____ Source data

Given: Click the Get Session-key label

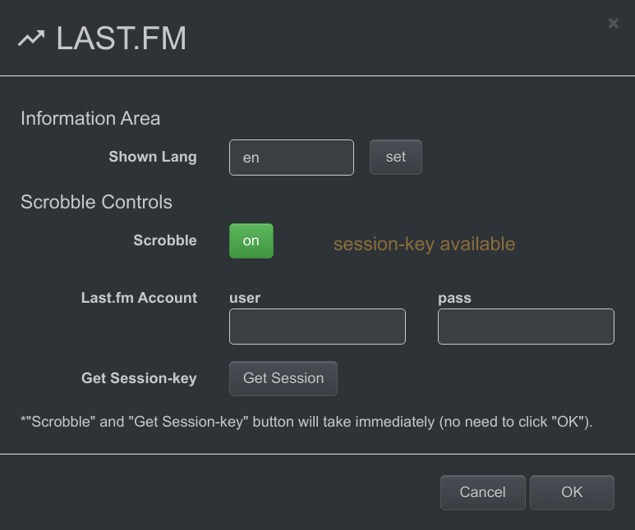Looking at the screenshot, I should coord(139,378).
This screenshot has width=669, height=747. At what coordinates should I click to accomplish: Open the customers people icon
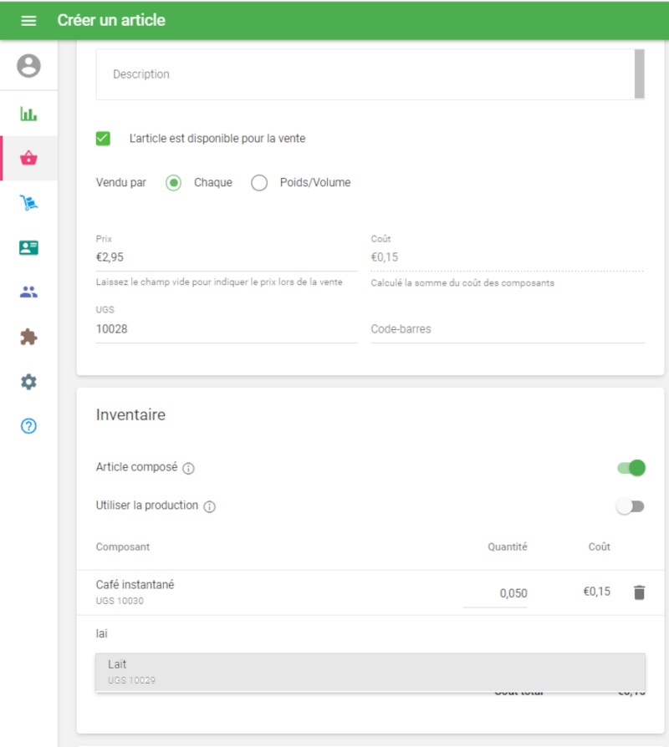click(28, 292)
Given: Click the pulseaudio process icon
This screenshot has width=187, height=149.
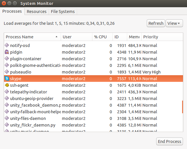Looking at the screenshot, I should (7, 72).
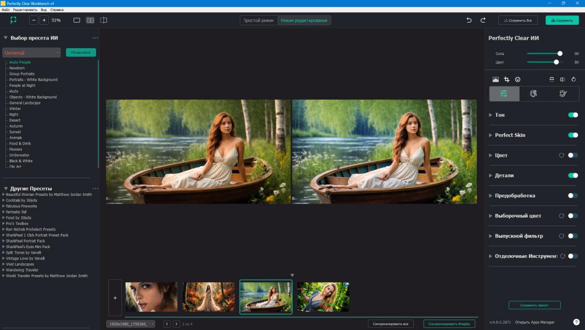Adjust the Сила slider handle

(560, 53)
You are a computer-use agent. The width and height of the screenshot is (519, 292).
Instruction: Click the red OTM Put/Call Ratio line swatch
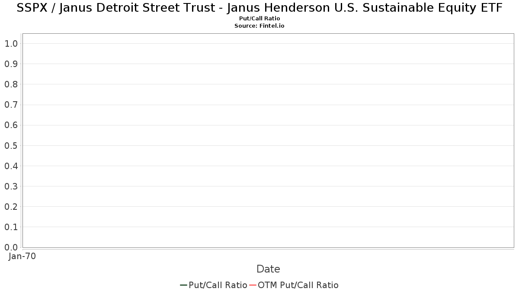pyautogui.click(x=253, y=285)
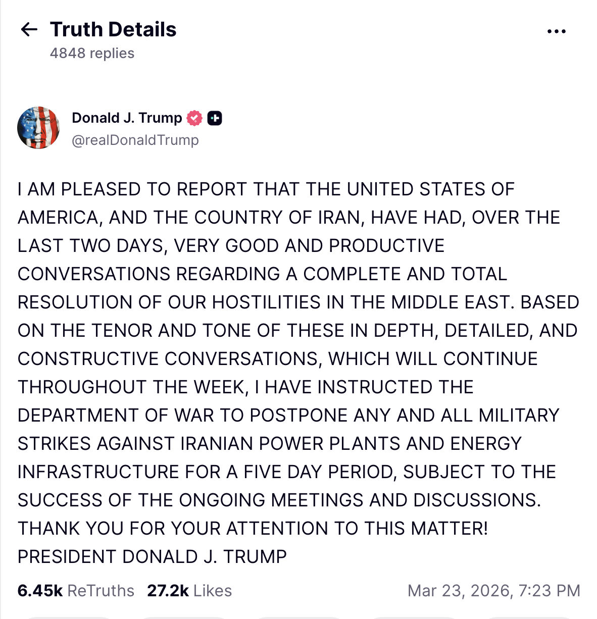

________

Work to be completed =>
The expected output is the lines from the line that contains "You are a computer-use" through the last line of the material, reproduced exactly, with both ends present and pictures absent.

Response to the task =>
You are a computer-use agent. The width and height of the screenshot is (519, 292).
Instruction: Click the red OTM Put/Call Ratio line swatch
pyautogui.click(x=253, y=285)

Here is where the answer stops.